In this powerful ASCO journal article, a mother reflects on how her family evolved from vulnerability to resilience during childhood cancer.
The childhood cancer patient is referred to as Ben, which is a pseudonym. The article explains, “Although this is the story of 4-year-old Ben, we believe that his and his family’s experiences are relevant to patients of any age who have cancer. (We preserve his anonymity to empower him to decide whether and how to tell his story of vulnerability as an adult.)”
Empowerment and resilience are the main themes in this article; and ASCO offers practical tips that could help many families who are feeling lost and vulnerable due to childhood cancer.
What does vulnerability look like
The article begins with Ben’s mother explaining what happened during Ben’s first round of chemotherapy: “We have been in the hospital for 14 days. Anxious and stressed, we are struggling to rearrange our lives.”
When Ben has any type of procedure or intervention he fights and screams to the point that three adults need to hold him still. Ben’s mother tries everything she can to calm him including play, music and art therapy, but nothing seems to work. “He knows what to expect when—the anticipation itself is toxic,” she explains. “Even hourly observations heighten his anxiety; Ben fears every passing doctor and nurse.”

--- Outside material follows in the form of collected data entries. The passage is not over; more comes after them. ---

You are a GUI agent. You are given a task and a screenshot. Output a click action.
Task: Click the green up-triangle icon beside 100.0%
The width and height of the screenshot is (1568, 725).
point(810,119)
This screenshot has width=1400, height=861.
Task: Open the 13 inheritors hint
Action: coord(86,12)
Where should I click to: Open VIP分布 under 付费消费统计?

Ben’s mother goes on to explain that she feels as though she is failing as a mother. She says she sees the treatment itself as the enemy. “I cannot remember the last time I slept, ate, or took a deep breath,” she continues. “I control nothing, dependent on a system and people I have lost faith in. My son and I are vulnerable beyond words.”
How to build resilience
The article goes on to explain that, “During a cancer journey, patients and their families can transition from vulnerability to resilience, or the ability to bounce back from hardship and then cope, move forward, and adapt.”
To help with Ben’s vulnerability, his parents and care team create ‘Ben’s treatment rules’, a list of his likes and dislikes. The list is then displayed on his hospital room door and includes rules such as: a) not too many people in his room at once; and b) silence during the treatment – he didn’t like it when nurses and therapists would try and distract him with conversation or games.

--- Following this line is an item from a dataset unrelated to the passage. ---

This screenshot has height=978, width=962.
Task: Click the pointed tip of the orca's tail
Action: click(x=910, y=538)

“Resilience depends on continuously open, respectful communication among the care team, patients, and families,” the article explains. “The care team may also need to help parents understand that they are still the same good people they were before the child’s diagnosis. This effort might include acknowledging that feelings of distress and failure are normal while celebrating moments of magnificent parenting.”
Further down the track, the nurses on Ben’s oncology ward offer kind words, praise and hugs to Ben and his family, especially after a procedure. This helps Ben’s mother rebuild her confidence so eventually she can administer Ben’s medicine to him herself.
As trust develops between Ben’s family and the care team, Ben’s mother becomes more proactive with medical decision-making and she joins forces with the medical team to increase her son’s sense of empowerment. “Ben was allowed to self-administer oral medication through his nasogastric tube and to control the rate of his own granulocyte colony-stimulating factor injections by telling the nurse when to stop and go.” This empowerment and sense of control also contributes to Ben’s resilience and lead to a decrease in resistance to treatment.
Ben’s mother says that this resilience helps Ben to transition back to school. She believes it has even made him a leader both academically and amongst his peers. On top of this, Ben is now more confident when it comes time for MRIs and other medical procedures.
“He bounces through the doors to greet his care team, excited to see his favorite nurses and play a special game that he and one of his clinicians invented together during those first weeks of diagnosis and treatment … he tells his anesthetist, ‘I have done this a 1,000 times, so I am very experienced. I will send myself off for a magic sleep. I will blow the balloon up so big this time that it will burst.’”
To end, Ben’s mother says: “The anesthetist looks to me and says, ‘I know only part of what Ben has been through, but I want to say to you that you have a very special, resilient, and brave little boy there. You should be so proud of him.’ And I am.”